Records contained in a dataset
────────────────

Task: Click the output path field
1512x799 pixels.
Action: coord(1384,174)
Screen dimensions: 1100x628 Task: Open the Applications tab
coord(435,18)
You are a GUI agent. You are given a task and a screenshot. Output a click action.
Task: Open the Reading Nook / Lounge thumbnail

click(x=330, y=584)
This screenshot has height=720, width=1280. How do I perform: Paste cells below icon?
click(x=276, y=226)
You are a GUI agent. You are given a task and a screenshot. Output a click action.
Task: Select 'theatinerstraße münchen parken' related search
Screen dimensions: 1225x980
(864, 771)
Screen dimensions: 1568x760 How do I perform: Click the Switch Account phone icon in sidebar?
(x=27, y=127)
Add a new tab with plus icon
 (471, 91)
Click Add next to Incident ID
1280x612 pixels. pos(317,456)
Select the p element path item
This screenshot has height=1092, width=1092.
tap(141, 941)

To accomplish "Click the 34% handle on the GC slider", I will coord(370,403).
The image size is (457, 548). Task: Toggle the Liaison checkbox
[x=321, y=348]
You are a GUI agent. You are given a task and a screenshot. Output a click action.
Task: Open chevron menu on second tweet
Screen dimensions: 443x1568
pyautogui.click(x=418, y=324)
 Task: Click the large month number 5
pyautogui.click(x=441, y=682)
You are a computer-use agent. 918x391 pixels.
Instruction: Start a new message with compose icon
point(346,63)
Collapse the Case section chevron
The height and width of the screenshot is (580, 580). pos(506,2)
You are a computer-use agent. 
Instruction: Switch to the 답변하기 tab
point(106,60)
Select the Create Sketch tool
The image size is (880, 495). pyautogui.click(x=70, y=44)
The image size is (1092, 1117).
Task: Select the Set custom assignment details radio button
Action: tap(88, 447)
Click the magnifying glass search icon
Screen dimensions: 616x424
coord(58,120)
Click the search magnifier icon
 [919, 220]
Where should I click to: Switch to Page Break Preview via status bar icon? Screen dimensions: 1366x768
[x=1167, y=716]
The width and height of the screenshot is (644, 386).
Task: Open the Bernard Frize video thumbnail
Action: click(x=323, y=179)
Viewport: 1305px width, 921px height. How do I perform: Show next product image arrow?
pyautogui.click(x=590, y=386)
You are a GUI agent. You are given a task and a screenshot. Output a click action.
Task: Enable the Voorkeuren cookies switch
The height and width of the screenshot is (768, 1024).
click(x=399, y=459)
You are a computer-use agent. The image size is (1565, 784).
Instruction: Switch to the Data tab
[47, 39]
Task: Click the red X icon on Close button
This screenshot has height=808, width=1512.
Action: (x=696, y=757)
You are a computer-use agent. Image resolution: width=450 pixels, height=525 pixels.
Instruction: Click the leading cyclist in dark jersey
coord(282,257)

────────────────

▸ Problem requirements:
Keeping every line exactly as it is, retype the entries shown above.

▸ Response below:
Task: Click the output path field
1512x799 pixels.
Action: coord(1384,174)
Screen dimensions: 1100x628 Task: Open the Applications tab
coord(435,18)
You are a GUI agent. You are given a task and a screenshot. Output a click action.
Task: Open the Reading Nook / Lounge thumbnail

click(x=330, y=584)
This screenshot has height=720, width=1280. How do I perform: Paste cells below icon?
click(x=276, y=226)
You are a GUI agent. You are given a task and a screenshot. Output a click action.
Task: Select 'theatinerstraße münchen parken' related search
Screen dimensions: 1225x980
(864, 771)
Screen dimensions: 1568x760 How do I perform: Click the Switch Account phone icon in sidebar?
(x=27, y=127)
Add a new tab with plus icon
 (471, 91)
Click Add next to Incident ID
1280x612 pixels. pos(317,456)
Select the p element path item
This screenshot has height=1092, width=1092.
tap(141, 941)

To accomplish "Click the 34% handle on the GC slider", I will coord(370,403).
The image size is (457, 548). Task: Toggle the Liaison checkbox
[x=321, y=348]
You are a GUI agent. You are given a task and a screenshot. Output a click action.
Task: Open chevron menu on second tweet
Screen dimensions: 443x1568
pyautogui.click(x=418, y=324)
 Task: Click the large month number 5
pyautogui.click(x=441, y=682)
You are a computer-use agent. 918x391 pixels.
Instruction: Start a new message with compose icon
point(346,63)
Collapse the Case section chevron
The height and width of the screenshot is (580, 580). pos(506,2)
You are a computer-use agent. 
Instruction: Switch to the 답변하기 tab
point(106,60)
Select the Create Sketch tool
The image size is (880, 495). pyautogui.click(x=70, y=44)
The image size is (1092, 1117).
Task: Select the Set custom assignment details radio button
Action: tap(88, 447)
Click the magnifying glass search icon
Screen dimensions: 616x424
coord(58,120)
Click the search magnifier icon
 [919, 220]
Where should I click to: Switch to Page Break Preview via status bar icon? Screen dimensions: 1366x768
[x=1167, y=716]
The width and height of the screenshot is (644, 386).
Task: Open the Bernard Frize video thumbnail
Action: click(x=323, y=179)
Viewport: 1305px width, 921px height. How do I perform: Show next product image arrow?
pyautogui.click(x=590, y=386)
You are a GUI agent. You are given a task and a screenshot. Output a click action.
Task: Enable the Voorkeuren cookies switch
The height and width of the screenshot is (768, 1024).
click(x=399, y=459)
You are a computer-use agent. The image size is (1565, 784).
Instruction: Switch to the Data tab
[47, 39]
Task: Click the red X icon on Close button
This screenshot has height=808, width=1512.
Action: (x=696, y=757)
You are a computer-use agent. Image resolution: width=450 pixels, height=525 pixels.
Instruction: Click the leading cyclist in dark jersey
coord(282,257)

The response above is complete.